Bass anglers give cold response to warmwater regs

Published 5:23 am Wednesday, September 9, 2015

Bud Hartman can sense 55 years of progress beginning to unravel.

As one of the original members of the Oregon Bass and Panfish Club in 1958, Hartman, of Portland, fought for the state’s first ever bag limits on bass fishing to protect the species from overharvest.

On Sept. 4, the Oregon Fish and Wildlife Commission approved sport fishing regulations for 2016 that includes removing bag limits on all warmwater fish — including bass, walleye, crappie, panfish and catfish — in the Columbia, John Day and Umpqua rivers, leaving Hartman deflated.

“I’ve been at the forefront of making sure these fish have the right to exist in Oregon,” he said. “As of last Friday, I felt like all of these efforts we put in have all been in vain.”

Hartman, who attended the commission’s meeting in Seaside, said he felt his arguments against ending bag limits on warmwater fish fell on deaf ears. He isn’t worried the fisheries will become overly degraded, but said it simply sends the wrong message to anglers.

“To me, it devalues the resource,” Hartman said. “It says to the angling public that (these fish) don’t mean anything.”

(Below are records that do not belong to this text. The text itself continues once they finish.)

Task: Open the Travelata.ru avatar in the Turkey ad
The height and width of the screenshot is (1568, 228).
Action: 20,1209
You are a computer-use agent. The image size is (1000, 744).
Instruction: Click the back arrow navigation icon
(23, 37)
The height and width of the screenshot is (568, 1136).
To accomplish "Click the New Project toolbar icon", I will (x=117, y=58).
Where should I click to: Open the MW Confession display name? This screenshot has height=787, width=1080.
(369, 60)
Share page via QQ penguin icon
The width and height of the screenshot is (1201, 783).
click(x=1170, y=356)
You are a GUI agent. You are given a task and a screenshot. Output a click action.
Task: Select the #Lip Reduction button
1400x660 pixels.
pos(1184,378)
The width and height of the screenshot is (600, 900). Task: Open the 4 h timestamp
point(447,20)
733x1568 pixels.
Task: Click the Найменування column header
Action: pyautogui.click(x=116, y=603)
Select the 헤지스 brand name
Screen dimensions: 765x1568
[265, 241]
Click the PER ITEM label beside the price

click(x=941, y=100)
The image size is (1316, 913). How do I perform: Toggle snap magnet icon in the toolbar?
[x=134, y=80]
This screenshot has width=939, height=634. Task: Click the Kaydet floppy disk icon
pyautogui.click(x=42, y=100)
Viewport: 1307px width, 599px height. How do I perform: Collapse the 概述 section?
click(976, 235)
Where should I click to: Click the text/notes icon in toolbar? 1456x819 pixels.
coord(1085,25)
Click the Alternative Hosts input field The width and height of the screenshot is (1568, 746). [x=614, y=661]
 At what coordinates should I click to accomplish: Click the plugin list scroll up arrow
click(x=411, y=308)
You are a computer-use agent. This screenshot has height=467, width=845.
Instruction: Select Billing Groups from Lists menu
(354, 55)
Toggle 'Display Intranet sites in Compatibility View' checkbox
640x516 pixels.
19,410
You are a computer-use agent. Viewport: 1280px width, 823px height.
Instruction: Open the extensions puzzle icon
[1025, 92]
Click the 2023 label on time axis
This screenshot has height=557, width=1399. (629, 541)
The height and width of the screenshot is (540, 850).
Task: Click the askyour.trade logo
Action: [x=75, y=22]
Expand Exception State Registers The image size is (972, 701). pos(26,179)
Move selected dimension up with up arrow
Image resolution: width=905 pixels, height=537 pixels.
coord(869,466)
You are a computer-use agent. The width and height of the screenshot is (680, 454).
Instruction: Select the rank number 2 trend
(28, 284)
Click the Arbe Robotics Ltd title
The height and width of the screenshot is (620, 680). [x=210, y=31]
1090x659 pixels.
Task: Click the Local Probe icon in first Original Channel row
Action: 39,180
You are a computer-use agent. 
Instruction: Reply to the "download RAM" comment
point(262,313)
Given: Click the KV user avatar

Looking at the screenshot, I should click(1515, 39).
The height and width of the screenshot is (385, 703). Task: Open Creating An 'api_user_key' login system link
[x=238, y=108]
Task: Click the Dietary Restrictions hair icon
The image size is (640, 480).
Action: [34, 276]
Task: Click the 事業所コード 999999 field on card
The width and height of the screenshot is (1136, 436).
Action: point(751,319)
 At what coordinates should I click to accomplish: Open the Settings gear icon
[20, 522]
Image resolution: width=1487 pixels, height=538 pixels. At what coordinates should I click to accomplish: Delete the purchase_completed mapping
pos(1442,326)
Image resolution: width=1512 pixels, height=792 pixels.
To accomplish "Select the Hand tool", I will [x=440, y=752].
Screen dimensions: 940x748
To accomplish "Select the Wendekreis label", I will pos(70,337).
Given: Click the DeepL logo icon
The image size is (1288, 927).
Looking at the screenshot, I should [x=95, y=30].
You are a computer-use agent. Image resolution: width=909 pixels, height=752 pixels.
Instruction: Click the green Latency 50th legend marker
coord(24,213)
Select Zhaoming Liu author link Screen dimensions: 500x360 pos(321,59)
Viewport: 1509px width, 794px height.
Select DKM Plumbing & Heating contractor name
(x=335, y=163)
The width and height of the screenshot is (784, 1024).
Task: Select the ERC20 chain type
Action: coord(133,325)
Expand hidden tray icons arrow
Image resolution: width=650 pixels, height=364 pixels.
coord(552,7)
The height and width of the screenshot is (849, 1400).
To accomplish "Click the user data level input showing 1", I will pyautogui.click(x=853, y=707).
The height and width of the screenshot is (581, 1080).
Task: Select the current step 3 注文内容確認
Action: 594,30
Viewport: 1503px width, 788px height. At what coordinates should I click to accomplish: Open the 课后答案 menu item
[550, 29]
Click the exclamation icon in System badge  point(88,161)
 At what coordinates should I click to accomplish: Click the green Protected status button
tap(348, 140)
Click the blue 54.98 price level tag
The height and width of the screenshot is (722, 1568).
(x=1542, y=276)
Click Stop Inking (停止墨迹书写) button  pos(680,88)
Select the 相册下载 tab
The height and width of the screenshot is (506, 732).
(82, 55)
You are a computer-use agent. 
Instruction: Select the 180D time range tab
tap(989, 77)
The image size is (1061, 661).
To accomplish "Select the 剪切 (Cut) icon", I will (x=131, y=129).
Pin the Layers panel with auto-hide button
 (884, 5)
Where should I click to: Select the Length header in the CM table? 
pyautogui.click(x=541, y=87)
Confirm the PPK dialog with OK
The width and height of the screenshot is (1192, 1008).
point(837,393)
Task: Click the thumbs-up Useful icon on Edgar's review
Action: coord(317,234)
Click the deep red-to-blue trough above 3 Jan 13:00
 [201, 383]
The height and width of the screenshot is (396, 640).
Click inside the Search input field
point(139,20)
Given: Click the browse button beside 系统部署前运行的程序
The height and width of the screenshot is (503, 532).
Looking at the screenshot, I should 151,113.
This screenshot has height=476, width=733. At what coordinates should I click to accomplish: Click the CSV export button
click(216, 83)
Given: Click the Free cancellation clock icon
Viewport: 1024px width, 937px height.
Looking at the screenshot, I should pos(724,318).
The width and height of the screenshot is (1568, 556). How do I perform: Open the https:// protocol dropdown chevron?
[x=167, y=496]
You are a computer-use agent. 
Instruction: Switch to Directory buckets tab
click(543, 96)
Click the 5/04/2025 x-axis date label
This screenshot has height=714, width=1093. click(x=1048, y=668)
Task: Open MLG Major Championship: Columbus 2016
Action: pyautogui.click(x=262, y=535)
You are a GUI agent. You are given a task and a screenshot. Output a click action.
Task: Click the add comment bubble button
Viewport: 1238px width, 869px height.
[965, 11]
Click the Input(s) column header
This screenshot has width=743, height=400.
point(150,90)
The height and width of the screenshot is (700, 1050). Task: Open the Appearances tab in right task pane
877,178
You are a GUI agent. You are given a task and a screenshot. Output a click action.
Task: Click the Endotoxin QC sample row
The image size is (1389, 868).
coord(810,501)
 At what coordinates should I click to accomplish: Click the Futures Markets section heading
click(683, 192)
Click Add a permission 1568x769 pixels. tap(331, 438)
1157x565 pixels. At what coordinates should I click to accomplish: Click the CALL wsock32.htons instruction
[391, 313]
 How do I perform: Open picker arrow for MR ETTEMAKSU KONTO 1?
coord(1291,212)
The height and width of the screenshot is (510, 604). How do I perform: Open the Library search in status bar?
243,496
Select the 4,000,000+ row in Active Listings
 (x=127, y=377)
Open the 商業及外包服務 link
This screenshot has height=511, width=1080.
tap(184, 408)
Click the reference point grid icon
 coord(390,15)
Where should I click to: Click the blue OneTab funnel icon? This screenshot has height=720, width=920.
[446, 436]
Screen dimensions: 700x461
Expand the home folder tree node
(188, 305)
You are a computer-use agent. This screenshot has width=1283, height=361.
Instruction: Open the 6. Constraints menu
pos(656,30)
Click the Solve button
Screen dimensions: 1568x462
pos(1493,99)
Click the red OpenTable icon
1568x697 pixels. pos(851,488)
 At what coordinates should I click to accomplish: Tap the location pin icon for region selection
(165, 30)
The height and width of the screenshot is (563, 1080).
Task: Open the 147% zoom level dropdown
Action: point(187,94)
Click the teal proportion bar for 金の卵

Eighteen percent of Oregon fishermen said they consider themselves primarily warmwater anglers, according to a 2006 survey by the state Department of Fish & Wildlife. Another 26 percent said they fished for warmwater species at some point during the past year.

When it comes to bass fishing, Oregon has become a world-class destination. Last year, Bassmaster Magazine ranked the Columbia River 14th in its list of top 100 places to fish for bass in the U.S., while Field & Stream Magazine also named the John Day River as the best smallmouth bass river in the West in its May 2015 issue.

Lonnie Johnson, conservation director for the Oregon Bass Angler Sportsman Society, or B.A.S.S., said most bass fishermen are catch-and-release only, removing bag limits might open the doors to a potential cottage industry.

“We’re very concerned about what’s the writing on the wall here,” Johnson said.

ODFW has said the proposal is meant to lower the rate at which bass prey on native salmon and steelhead smolts, especially in the John Day River where rising water temperatures have lured smallmouth bass higher into the watershed.

But Steve Fleming, of Mah-Hah Outfitters in Fossil, cited an ODFW study from 1999 that concluded smallmouth bass are not major predators of spring chinook and steelhead smolts in the John Day, since the bass are not particularly active when smolts migrate in colder water.

On the other hand, northern pikeminnow prey on smolts year round, Fleming said, and bass have actually helped decrease pikeminnow numbers in the river.

“I just don’t see the science supporting this decision-making,” Fleming said.

Fleming, who has guided fishing trips on the John Day for 27 years, said the vote to remove bag limits on warmwater fish was thoughtless. He doesn’t expect his business to suffer, though he said the fishery, along with rural communities, will all be impacted.

“The word will get out that you can’t find anywhere to fish on the John Day unless you have a boat,” he said. “The summer traffic will die down.”

The new rules are part of an effort to simplify warmwater and trout fishing regulations statewide. Other changes adopted by the Fish & Wildlife Commission include eliminating the April trout opener and removing bag limits on non-native brown and brook trout in streams, with a few exceptions.

Johnson said Oregon B.A.S.S. will work with other groups to figure out what their options are moving forward.

“Needless to say, it’s very frustrating,” he said.